Nome da publicação: Prader-Willi Syndrome – Clinical Genetics, Diagnosis and Treatment Approaches: An Update

Authors: Merlin G. Butler, Jennifer L. Miller, Janice L. Forster

Source: Current Pediatric Reviews

Published in: 2019

File type: Artigo de periódico

Link to the original

Summary

Background: Prader-Willi Syndrome (PWS) is a neurodevelopmental genomic imprinting disorder with lack of expression of genes inherited from the paternal chromosome 15q11-q13 region usually from paternal 15q11-q13 deletions (about 60%) or maternal uniparental disomy 15 or both 15s from the mother (about 35%). An imprinting center controls the expression of imprinted genes in the chromosome 15q11-q13 region. Key findings include infantile hypotonia, a poor suck, failure to thrive and hypogonadism/hypogenitalism. Short stature and small hands/feet due to growth and other hormone deficiencies, hyperphagia and marked obesity occur in early childhood, if uncontrolled. Cognitive and behavioral problems (tantrums, compulsions, compulsive skin picking) are common. Objective: Hyperphagia and obesity with related complications are major causes of morbidity and mortality in PWS. This report will describe an accurate diagnosis with determination of specific genetic subtypes, appropriate medical management and best practice treatment approaches.
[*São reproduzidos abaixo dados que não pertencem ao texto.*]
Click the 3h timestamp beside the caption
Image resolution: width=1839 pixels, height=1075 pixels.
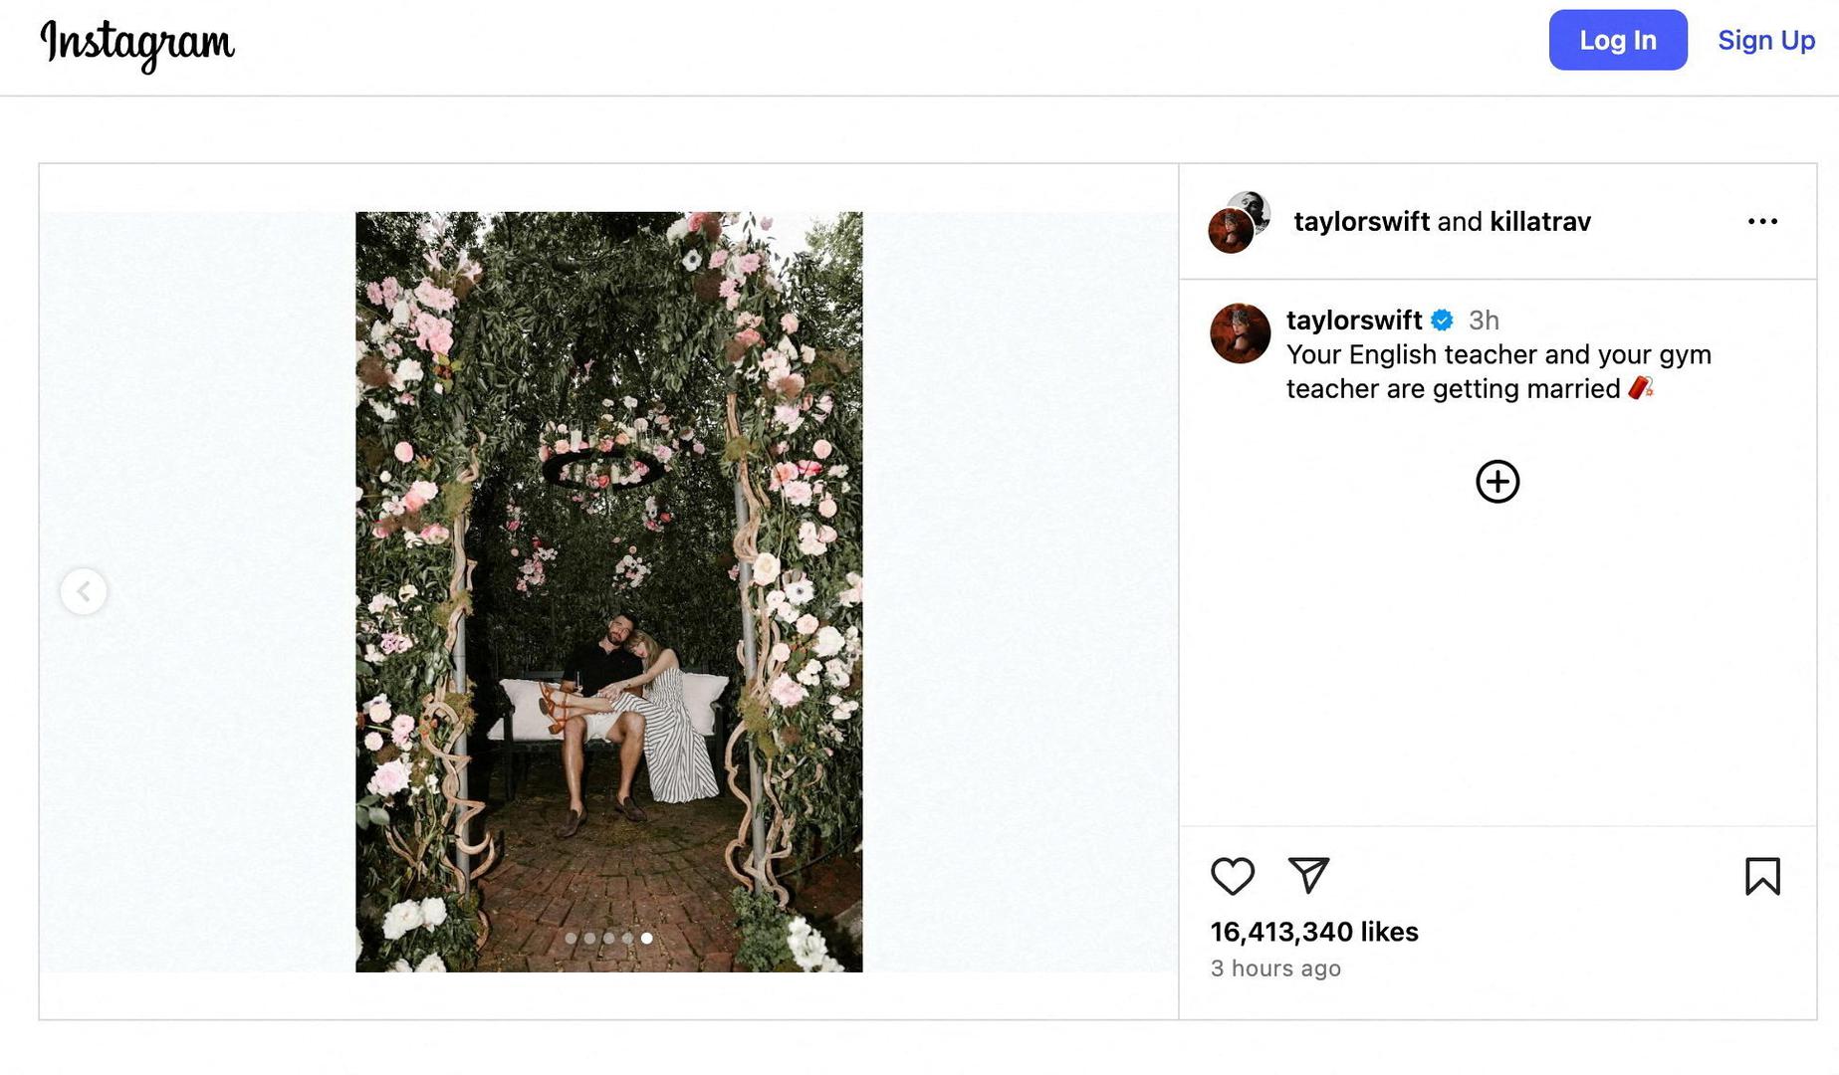1484,321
Methods and Results: An extensive literature review was undertaken related to genetics, clinical findings and laboratory testing, clinical and behavioral assessments and summary of updated health-related information addressing the importance of early PWS diagnosis and treatment. A searchable, bulleted and formatted list of topics is provided utilizing a Table of Contents approach for the clinical practitioner. Conclusion: Physicians and other health care providers can use this review with clinical, genetic and treatment summaries divided into sections pertinent in the context of clinical practice. Frequently asked questions by clinicians, families and other interested participants or providers will be addressed.

Summary translated by

Antecedentes: A Síndrome de Prader-Willi (PWS) é um distúrbio de impressão genômica do neurodesenvolvimento com falta de expressão de genes herdados da região 15q11-q13 do cromossomo paterno, geralmente de deleções 15q11-q13 paternas (cerca de 60%) ou dissomia uniparental materna 15 ou ambos 15s da mãe (cerca de 35%). Um centro de impressão controla a expressão de genes impressos na região do cromossomo 15q11-q13. Os principais resultados incluem hipotonia infantil, má sucção, atraso no crescimento e hipogonadismo/hipogenitalismo. Baixa estatura e mãos/pés pequenos devido ao crescimento e outras deficiências hormonais, hiperfagia e obesidade acentuada ocorrem na primeira infância, se não controladas. Problemas cognitivos e comportamentais (acessos de raiva, compulsões, cutucadas compulsivas) são comuns. Objetivo: Hiperfagia e obesidade com complicações relacionadas são as principais causas de morbidade e mortalidade na SPW. Este relatório descreverá um diagnóstico preciso com determinação de subtipos genéticos específicos, manejo médico apropriado e abordagens de tratamento de melhores práticas. Métodos e Resultados: Foi realizada uma extensa revisão da literatura relacionada à genética, achados clínicos e testes laboratoriais, avaliações clínicas e comportamentais e resumo de informações atualizadas relacionadas à saúde abordando a importância do diagnóstico e tratamento precoce da SPW. Uma lista de tópicos pesquisável, com marcadores e formatada é fornecida utilizando uma abordagem de índice para o médico clínico. Conclusão: Médicos e outros prestadores de cuidados de saúde podem utilizar esta revisão com resumos clínicos, genéticos e de tratamento divididos em seções pertinentes ao contexto da prática clínica. Serão abordadas perguntas frequentes feitas por médicos, famílias e outros participantes ou prestadores interessados.